WORK ITEM
Some lines in the records below may hold the word "info"; give the number of those lines and nothing else.

Pixel coordinate grounding data:

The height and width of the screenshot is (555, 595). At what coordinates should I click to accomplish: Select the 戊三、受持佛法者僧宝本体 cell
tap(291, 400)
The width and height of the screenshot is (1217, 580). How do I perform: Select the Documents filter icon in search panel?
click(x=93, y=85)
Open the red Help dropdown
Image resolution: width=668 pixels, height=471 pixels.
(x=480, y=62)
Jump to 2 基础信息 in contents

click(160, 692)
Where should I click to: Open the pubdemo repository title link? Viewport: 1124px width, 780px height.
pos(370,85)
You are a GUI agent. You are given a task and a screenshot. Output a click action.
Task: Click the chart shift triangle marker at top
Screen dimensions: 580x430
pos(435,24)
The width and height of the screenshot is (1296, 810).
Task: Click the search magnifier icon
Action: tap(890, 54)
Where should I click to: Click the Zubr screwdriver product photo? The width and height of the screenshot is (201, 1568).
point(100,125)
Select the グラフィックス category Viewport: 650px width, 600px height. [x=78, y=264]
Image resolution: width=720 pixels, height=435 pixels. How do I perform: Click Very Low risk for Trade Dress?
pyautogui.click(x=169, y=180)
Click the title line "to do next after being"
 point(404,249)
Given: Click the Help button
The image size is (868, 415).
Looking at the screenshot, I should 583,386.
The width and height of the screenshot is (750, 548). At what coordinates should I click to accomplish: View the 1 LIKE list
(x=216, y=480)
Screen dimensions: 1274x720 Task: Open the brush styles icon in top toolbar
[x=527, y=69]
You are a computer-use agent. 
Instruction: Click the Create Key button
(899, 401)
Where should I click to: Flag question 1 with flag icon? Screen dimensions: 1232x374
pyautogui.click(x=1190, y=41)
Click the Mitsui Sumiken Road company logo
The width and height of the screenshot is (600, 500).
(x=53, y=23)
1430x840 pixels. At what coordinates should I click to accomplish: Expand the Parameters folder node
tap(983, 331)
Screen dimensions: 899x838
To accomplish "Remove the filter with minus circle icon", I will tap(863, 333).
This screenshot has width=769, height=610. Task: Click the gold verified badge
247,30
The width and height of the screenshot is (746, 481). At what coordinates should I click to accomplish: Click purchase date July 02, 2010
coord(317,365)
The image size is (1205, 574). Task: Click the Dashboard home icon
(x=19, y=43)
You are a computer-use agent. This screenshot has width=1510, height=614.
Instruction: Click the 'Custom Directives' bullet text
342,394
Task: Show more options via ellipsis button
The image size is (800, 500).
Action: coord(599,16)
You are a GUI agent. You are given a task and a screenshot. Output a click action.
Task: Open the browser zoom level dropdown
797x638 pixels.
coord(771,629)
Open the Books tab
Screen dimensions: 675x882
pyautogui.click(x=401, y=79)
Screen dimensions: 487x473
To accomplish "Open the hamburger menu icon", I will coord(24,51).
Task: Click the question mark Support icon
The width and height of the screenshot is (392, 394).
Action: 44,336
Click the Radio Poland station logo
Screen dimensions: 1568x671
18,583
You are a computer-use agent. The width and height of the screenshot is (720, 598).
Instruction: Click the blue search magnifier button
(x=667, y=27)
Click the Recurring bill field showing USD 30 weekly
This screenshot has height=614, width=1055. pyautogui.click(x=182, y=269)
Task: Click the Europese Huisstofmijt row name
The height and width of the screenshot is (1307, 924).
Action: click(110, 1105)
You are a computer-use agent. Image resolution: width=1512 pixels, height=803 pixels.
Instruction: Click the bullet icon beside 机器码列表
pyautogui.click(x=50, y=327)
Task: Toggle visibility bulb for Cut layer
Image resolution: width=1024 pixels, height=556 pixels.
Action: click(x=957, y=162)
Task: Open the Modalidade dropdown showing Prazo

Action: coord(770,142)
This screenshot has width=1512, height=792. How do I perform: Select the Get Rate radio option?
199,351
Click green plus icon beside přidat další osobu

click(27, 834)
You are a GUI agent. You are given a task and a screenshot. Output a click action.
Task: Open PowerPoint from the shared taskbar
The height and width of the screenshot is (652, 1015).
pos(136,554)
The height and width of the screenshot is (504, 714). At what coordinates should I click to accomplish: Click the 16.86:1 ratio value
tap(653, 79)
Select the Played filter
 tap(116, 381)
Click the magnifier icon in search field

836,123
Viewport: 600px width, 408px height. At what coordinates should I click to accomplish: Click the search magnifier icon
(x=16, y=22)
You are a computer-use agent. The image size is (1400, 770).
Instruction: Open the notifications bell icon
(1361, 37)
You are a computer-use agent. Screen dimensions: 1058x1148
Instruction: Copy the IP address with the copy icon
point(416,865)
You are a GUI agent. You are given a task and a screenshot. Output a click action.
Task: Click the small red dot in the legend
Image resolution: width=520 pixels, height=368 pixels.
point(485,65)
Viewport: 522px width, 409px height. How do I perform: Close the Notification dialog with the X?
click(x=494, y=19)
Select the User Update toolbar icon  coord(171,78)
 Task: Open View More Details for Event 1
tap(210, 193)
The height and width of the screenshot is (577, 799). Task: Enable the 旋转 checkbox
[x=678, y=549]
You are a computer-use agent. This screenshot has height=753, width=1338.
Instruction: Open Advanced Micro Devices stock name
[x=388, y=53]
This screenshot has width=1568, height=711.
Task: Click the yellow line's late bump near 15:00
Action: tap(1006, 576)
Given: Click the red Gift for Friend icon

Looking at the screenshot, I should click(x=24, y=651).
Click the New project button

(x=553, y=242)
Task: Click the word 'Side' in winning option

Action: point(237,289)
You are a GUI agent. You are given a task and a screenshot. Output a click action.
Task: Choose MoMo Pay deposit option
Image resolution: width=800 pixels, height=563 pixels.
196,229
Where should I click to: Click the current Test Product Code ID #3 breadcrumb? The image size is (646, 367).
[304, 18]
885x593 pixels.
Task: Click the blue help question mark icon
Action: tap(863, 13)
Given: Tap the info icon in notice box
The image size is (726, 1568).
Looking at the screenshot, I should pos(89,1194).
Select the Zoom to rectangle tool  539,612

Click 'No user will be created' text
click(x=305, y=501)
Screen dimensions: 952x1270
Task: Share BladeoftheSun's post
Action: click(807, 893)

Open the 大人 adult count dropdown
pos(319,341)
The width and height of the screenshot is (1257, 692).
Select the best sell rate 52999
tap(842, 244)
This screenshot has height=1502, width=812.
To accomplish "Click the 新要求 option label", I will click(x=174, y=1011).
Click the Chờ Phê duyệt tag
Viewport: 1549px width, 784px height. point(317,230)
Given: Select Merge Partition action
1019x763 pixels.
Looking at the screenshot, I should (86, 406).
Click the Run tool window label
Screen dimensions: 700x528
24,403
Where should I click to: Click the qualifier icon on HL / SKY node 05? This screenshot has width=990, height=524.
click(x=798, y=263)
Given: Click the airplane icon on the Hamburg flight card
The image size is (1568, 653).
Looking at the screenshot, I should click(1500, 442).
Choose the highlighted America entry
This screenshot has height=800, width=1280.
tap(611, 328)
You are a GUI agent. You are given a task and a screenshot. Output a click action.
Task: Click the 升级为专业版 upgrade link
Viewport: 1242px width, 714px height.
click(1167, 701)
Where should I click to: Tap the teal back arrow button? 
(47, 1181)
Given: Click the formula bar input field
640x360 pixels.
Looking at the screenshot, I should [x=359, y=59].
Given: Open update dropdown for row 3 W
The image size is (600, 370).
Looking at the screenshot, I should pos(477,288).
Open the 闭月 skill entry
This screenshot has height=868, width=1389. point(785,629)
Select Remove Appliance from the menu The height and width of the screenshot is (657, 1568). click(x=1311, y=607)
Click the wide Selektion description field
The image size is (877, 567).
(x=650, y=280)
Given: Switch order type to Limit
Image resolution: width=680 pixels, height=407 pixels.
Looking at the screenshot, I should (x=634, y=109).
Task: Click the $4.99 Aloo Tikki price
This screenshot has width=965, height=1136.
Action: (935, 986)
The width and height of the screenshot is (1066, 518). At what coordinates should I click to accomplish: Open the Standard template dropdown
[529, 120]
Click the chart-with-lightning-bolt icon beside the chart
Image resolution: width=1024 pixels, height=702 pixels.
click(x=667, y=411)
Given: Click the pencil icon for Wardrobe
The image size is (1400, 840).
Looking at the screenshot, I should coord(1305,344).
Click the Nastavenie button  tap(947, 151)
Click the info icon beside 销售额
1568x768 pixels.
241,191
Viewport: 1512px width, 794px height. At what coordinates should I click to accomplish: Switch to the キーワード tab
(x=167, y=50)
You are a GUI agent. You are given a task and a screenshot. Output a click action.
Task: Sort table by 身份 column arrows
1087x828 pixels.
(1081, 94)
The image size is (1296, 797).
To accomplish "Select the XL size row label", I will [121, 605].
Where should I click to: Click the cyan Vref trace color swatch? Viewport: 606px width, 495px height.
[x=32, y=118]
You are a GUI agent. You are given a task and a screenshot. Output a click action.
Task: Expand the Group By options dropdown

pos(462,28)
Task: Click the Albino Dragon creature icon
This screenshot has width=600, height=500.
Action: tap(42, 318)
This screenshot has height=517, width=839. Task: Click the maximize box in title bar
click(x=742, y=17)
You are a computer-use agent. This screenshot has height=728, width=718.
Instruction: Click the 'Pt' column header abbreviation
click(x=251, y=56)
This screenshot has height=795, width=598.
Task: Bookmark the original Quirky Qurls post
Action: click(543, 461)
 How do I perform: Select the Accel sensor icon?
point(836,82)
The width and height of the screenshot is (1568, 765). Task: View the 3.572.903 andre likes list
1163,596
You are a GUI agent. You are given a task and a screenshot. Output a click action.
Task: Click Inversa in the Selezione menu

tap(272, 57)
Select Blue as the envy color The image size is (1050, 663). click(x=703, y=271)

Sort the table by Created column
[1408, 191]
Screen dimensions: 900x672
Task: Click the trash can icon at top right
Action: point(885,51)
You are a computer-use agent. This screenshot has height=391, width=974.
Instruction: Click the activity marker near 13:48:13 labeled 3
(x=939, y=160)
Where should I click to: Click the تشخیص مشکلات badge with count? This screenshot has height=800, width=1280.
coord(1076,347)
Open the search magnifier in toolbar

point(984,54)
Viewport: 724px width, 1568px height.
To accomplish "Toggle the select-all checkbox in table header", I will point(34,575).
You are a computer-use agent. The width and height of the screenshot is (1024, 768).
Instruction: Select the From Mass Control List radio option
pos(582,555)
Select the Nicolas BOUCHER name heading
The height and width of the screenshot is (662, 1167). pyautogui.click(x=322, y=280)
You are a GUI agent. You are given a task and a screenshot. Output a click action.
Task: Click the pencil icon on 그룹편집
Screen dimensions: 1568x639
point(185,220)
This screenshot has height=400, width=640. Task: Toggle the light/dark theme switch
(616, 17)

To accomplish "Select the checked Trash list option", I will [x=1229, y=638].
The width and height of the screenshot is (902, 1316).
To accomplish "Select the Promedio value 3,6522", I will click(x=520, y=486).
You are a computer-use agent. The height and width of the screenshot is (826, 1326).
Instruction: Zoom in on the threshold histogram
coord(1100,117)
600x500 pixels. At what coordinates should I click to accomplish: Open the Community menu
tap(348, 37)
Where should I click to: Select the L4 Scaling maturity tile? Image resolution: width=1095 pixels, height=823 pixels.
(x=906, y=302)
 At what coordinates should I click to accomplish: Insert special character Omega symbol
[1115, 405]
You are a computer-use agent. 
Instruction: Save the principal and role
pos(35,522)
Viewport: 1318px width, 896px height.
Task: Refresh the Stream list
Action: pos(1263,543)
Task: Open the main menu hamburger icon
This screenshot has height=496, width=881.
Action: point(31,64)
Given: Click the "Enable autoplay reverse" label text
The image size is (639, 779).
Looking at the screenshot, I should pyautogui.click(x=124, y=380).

TASK RESPONSE
2